● **Supplied records**:
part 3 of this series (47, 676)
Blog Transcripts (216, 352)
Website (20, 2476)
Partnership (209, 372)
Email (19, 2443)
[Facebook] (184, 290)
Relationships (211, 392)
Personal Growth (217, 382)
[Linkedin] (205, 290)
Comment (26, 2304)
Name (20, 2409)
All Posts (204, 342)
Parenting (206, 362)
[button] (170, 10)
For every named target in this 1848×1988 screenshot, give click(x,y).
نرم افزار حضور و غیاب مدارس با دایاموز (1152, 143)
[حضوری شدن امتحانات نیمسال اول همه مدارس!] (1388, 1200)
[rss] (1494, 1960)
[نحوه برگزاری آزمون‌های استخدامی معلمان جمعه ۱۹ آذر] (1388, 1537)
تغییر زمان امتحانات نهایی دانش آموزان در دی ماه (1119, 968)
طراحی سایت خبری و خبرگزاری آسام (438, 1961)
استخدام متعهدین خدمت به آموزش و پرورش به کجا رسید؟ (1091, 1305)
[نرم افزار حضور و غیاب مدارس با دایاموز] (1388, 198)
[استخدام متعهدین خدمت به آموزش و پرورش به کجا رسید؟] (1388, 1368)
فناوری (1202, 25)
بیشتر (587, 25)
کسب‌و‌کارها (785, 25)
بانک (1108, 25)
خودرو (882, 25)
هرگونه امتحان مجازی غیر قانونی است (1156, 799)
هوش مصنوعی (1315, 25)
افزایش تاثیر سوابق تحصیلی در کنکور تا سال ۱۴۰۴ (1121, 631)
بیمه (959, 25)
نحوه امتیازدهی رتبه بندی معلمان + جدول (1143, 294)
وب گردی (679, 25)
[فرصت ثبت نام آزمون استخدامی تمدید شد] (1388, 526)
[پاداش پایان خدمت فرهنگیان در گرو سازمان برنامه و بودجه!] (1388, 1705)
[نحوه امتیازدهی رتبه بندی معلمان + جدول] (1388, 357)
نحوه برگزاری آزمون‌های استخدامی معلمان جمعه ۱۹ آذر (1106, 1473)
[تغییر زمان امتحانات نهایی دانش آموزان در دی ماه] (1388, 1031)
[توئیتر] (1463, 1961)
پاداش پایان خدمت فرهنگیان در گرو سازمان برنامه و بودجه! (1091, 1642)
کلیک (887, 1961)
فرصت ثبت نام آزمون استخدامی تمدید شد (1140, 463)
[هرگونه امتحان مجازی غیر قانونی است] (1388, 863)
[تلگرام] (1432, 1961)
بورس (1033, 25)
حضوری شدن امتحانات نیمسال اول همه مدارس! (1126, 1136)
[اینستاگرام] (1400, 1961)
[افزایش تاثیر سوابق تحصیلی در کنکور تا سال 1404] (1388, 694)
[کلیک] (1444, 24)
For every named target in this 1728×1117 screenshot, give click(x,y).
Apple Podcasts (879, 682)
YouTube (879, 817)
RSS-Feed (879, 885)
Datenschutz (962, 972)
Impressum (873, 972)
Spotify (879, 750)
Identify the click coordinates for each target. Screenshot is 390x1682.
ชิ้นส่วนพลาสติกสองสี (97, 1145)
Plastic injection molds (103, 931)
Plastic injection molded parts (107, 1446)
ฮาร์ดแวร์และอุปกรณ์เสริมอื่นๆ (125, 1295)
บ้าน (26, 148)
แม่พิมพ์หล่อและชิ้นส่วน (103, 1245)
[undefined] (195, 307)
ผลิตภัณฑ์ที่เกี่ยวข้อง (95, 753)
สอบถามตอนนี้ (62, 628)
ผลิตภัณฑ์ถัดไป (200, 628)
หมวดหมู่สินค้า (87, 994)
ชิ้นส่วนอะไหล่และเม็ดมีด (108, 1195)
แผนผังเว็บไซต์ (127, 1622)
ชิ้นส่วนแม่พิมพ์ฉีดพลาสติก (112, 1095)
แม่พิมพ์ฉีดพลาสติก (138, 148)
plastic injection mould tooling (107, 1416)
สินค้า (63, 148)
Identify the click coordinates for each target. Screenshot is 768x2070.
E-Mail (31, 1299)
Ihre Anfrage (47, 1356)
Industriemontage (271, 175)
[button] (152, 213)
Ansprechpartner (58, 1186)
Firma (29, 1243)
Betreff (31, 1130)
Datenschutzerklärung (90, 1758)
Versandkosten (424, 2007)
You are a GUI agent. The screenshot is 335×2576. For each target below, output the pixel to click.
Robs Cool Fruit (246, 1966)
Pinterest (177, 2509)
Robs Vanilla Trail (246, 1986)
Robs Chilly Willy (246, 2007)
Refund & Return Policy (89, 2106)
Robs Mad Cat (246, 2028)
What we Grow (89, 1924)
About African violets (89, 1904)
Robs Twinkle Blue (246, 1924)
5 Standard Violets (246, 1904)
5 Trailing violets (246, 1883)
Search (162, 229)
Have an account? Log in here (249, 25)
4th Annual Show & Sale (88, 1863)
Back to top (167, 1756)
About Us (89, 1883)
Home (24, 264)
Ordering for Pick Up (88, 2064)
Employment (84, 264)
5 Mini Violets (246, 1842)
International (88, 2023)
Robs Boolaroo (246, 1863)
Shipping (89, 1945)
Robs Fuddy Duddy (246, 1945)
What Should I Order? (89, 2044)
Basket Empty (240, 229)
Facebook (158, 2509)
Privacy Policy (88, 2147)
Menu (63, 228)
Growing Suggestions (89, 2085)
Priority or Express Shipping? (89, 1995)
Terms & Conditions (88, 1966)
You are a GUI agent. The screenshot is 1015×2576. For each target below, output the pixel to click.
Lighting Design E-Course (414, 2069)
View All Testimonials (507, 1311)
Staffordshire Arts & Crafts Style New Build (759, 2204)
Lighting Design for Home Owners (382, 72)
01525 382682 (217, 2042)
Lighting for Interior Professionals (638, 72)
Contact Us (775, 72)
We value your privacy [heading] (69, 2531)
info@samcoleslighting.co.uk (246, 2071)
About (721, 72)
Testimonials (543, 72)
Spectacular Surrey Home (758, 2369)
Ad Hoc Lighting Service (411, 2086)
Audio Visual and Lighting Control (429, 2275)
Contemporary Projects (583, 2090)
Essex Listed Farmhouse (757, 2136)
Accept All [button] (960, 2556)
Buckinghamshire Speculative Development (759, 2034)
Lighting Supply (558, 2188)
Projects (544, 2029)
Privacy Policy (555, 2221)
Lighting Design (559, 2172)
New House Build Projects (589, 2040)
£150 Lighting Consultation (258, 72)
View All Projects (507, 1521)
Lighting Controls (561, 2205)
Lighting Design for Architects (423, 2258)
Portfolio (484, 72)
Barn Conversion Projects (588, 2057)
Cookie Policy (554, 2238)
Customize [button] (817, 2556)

● **Problem to solve**:
Reproduce the full block of data exactly, omitting nothing.

● **Answer space**:
part 3 of this series (47, 676)
Blog Transcripts (216, 352)
Website (20, 2476)
Partnership (209, 372)
Email (19, 2443)
[Facebook] (184, 290)
Relationships (211, 392)
Personal Growth (217, 382)
[Linkedin] (205, 290)
Comment (26, 2304)
Name (20, 2409)
All Posts (204, 342)
Parenting (206, 362)
[button] (170, 10)
For every named target in this 1848×1988 screenshot, give click(x,y).
نرم افزار حضور و غیاب مدارس با دایاموز (1152, 143)
[حضوری شدن امتحانات نیمسال اول همه مدارس!] (1388, 1200)
[rss] (1494, 1960)
[نحوه برگزاری آزمون‌های استخدامی معلمان جمعه ۱۹ آذر] (1388, 1537)
تغییر زمان امتحانات نهایی دانش آموزان در دی ماه (1119, 968)
طراحی سایت خبری و خبرگزاری آسام (438, 1961)
استخدام متعهدین خدمت به آموزش و پرورش به کجا رسید؟ (1091, 1305)
[نرم افزار حضور و غیاب مدارس با دایاموز] (1388, 198)
[استخدام متعهدین خدمت به آموزش و پرورش به کجا رسید؟] (1388, 1368)
فناوری (1202, 25)
بیشتر (587, 25)
کسب‌و‌کارها (785, 25)
بانک (1108, 25)
خودرو (882, 25)
هرگونه امتحان مجازی غیر قانونی است (1156, 799)
هوش مصنوعی (1315, 25)
افزایش تاثیر سوابق تحصیلی در کنکور تا سال ۱۴۰۴ (1121, 631)
بیمه (959, 25)
نحوه امتیازدهی رتبه بندی معلمان + جدول (1143, 294)
وب گردی (679, 25)
[فرصت ثبت نام آزمون استخدامی تمدید شد] (1388, 526)
[پاداش پایان خدمت فرهنگیان در گرو سازمان برنامه و بودجه!] (1388, 1705)
[نحوه امتیازدهی رتبه بندی معلمان + جدول] (1388, 357)
نحوه برگزاری آزمون‌های استخدامی معلمان جمعه ۱۹ آذر (1106, 1473)
[تغییر زمان امتحانات نهایی دانش آموزان در دی ماه] (1388, 1031)
[توئیتر] (1463, 1961)
پاداش پایان خدمت فرهنگیان در گرو سازمان برنامه و بودجه! (1091, 1642)
کلیک (887, 1961)
فرصت ثبت نام آزمون استخدامی تمدید شد (1140, 463)
[هرگونه امتحان مجازی غیر قانونی است] (1388, 863)
[تلگرام] (1432, 1961)
بورس (1033, 25)
حضوری شدن امتحانات نیمسال اول همه مدارس! (1126, 1136)
[اینستاگرام] (1400, 1961)
[افزایش تاثیر سوابق تحصیلی در کنکور تا سال 1404] (1388, 694)
[کلیک] (1444, 24)
For every named target in this 1728×1117 screenshot, give click(x,y).
Apple Podcasts (879, 682)
YouTube (879, 817)
RSS-Feed (879, 885)
Datenschutz (962, 972)
Impressum (873, 972)
Spotify (879, 750)
Identify the click coordinates for each target. Screenshot is 390x1682.
ชิ้นส่วนพลาสติกสองสี (97, 1145)
Plastic injection molds (103, 931)
Plastic injection molded parts (107, 1446)
ฮาร์ดแวร์และอุปกรณ์เสริมอื่นๆ (125, 1295)
บ้าน (26, 148)
แม่พิมพ์หล่อและชิ้นส่วน (103, 1245)
[undefined] (195, 307)
ผลิตภัณฑ์ที่เกี่ยวข้อง (95, 753)
สอบถามตอนนี้ (62, 628)
ผลิตภัณฑ์ถัดไป (200, 628)
หมวดหมู่สินค้า (87, 994)
ชิ้นส่วนอะไหล่และเม็ดมีด (108, 1195)
แผนผังเว็บไซต์ (127, 1622)
ชิ้นส่วนแม่พิมพ์ฉีดพลาสติก (112, 1095)
แม่พิมพ์ฉีดพลาสติก (138, 148)
plastic injection mould tooling (107, 1416)
สินค้า (63, 148)
Identify the click coordinates for each target. Screenshot is 768x2070.
E-Mail (31, 1299)
Ihre Anfrage (47, 1356)
Industriemontage (271, 175)
[button] (152, 213)
Ansprechpartner (58, 1186)
Firma (29, 1243)
Betreff (31, 1130)
Datenschutzerklärung (90, 1758)
Versandkosten (424, 2007)
You are a GUI agent. The screenshot is 335×2576. For each target below, output the pixel to click.
Robs Cool Fruit (246, 1966)
Pinterest (177, 2509)
Robs Vanilla Trail (246, 1986)
Robs Chilly Willy (246, 2007)
Refund & Return Policy (89, 2106)
Robs Mad Cat (246, 2028)
What we Grow (89, 1924)
About African violets (89, 1904)
Robs Twinkle Blue (246, 1924)
5 Standard Violets (246, 1904)
5 Trailing violets (246, 1883)
Search (162, 229)
Have an account? Log in here (249, 25)
4th Annual Show & Sale (88, 1863)
Back to top (167, 1756)
About Us (89, 1883)
Home (24, 264)
Ordering for Pick Up (88, 2064)
Employment (84, 264)
5 Mini Violets (246, 1842)
International (88, 2023)
Robs Boolaroo (246, 1863)
Shipping (89, 1945)
Robs Fuddy Duddy (246, 1945)
What Should I Order? (89, 2044)
Basket Empty (240, 229)
Facebook (158, 2509)
Privacy Policy (88, 2147)
Menu (63, 228)
Growing Suggestions (89, 2085)
Priority or Express Shipping? (89, 1995)
Terms & Conditions (88, 1966)
You are a GUI agent. The screenshot is 1015×2576. For each target below, output the pixel to click.
Lighting Design E-Course (414, 2069)
View All Testimonials (507, 1311)
Staffordshire Arts & Crafts Style New Build (759, 2204)
Lighting Design for Home Owners (382, 72)
01525 382682 (217, 2042)
Lighting for Interior Professionals (638, 72)
Contact Us (775, 72)
We value your privacy [heading] (69, 2531)
info@samcoleslighting.co.uk (246, 2071)
About (721, 72)
Testimonials (543, 72)
Spectacular Surrey Home (758, 2369)
Ad Hoc Lighting Service (411, 2086)
Audio Visual and Lighting Control (429, 2275)
Contemporary Projects (583, 2090)
Essex Listed Farmhouse (757, 2136)
Accept All [button] (960, 2556)
Buckinghamshire Speculative Development (759, 2034)
Lighting Supply (558, 2188)
Projects (544, 2029)
Privacy Policy (555, 2221)
Lighting Design (559, 2172)
New House Build Projects (589, 2040)
£150 Lighting Consultation (258, 72)
View All Projects (507, 1521)
Lighting Controls (561, 2205)
Lighting Design for Architects (423, 2258)
Portfolio (484, 72)
Barn Conversion Projects (588, 2057)
Cookie Policy (554, 2238)
Customize [button] (817, 2556)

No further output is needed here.